Porterville researching district elections

As one of the last hold-outs in Tulare and Kings County, the Porterville City Council settled a lawsuit to convert from at-large to district elections.

The lawsuit was brought by two Latino residents of Porterville who were represented by the Visalia Law Firm of Melo and Sarsfield. The suit was filed on December 5 and quickly settled on December 19.

Porterville’s at-large elections were in violation of the California Voting Rights Act (CVRA). The CVRA passed in 2001 and requires district elections to ensure minority representation on boards and councils.

Cities and special districts rarely fight these types of suits because of a court precedent set several years ago. Palmdale, located in Southern California, engaged in a three-year battle against converting to district elections that ended up costing the city’s taxpayers millions.

The city paid a $4.5 million settlement plus interest to lawyers for the three plaintiffs who argued that minorities have a better chance of winning elections from districts made up of a large proportion of their peers. Voting rights advocates say that at-large elections dilute the minority vote and prevents them from serving on city councils and county supervisor boards.

Most cities, school districts and other jurisdictions targeted under the state’s voting rights law have switched rather than wage costly legal battles.
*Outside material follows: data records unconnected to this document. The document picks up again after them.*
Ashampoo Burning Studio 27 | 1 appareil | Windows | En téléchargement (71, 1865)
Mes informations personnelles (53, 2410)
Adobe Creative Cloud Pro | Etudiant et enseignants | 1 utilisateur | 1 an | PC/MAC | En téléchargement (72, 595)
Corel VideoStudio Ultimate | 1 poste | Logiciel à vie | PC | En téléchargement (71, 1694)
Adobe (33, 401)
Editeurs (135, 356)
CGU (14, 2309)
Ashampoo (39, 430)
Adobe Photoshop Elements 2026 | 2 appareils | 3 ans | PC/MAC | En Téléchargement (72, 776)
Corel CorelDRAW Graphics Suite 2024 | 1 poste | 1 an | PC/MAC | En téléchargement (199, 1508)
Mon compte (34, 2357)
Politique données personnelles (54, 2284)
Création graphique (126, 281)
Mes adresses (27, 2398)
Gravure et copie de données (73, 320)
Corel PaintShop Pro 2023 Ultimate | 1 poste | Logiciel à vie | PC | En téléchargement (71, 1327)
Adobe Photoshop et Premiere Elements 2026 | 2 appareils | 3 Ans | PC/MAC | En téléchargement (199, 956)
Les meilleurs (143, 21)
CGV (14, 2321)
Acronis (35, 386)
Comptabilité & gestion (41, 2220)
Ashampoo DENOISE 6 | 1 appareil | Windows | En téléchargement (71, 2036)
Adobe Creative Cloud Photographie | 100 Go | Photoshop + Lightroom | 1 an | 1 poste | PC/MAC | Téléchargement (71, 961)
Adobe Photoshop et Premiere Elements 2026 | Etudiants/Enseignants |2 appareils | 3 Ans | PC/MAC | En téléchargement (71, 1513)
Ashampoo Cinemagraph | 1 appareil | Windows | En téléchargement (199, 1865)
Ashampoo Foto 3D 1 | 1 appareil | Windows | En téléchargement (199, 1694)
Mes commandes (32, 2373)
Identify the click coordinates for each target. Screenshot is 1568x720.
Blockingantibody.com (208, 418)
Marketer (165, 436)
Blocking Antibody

The Porterville suit stated, “Because of the prevalence of racially polarized voting in City elections, the at-large method of electing its governing City Council has resulted in vote dilution for Latino /Latina residents, as well as other minority voters, impairing their ability to elect candidates of their choice or to influence the outcome of City council elections, and has denied Latino residents, and other minority voters, effective and full political participation in the electoral process, consistent with their numbers in the population. The CVRA was enacted to remedy precisely this kind of vote dilution.”

The suit says that the plaintiffs brought the case because Latinos make up 65% of the population of Porterville but that “only a handful of Latino individuals have ever served on the City Council.”

The suit continues, “The City’s use of an at-large system to elect City Council and the prevalence of racially polarized voting, as well as historical suppression of Latino voting within the City is responsible for the significant under-representation of Latinos on the City Council.”

According to Melo, Porterville is going to do its best to comply with the demands of the suit before the next city council election in November of 2018.

Mayor Milt Stowe and Councilmember Cameron Hamilton will be up for re-election. It has not yet been determined where their respective districts will be or if they intend to run for re- election.

Being a charter city, the judge presiding over the case had to formulate a special order to help save the city money.

Charter cities must put the change to district elections to a vote. But cities cannot violate state laws and a vote by the residents against district elections would be nullified.

Once a judge gives the order, Porterville can proceed in forming the districts without the cost of a special election.

The city must now hold two public hearings within 30 days, hire a demographer to draw up several map options, and hold three more public hearings before adopting a final ordinance. The entire process is projected to take up to 90 days.

Porterville’s Sierra View Hospital District, Exeter District Ambulance, and the Exeter City Council are currently transitioning from at-large to district elections.

All 58 counties in California have already made the transition.

In Kings County, only the Hanford City Council and Kings County Supervisors currently vote by district. The remainder of Kings County boards and cities conduct at-large elections.

That will likely change — the city of Lemoore received a letter threatening a suit at the end of December.

Lemoore City Manager Nathan Olson said the city was planning on moving to district-based elections starting during the November 2020 election, but decided to get the process started now to avoid litigation.

Lemoore has decided to have district-based elections starting in the November 2018 election.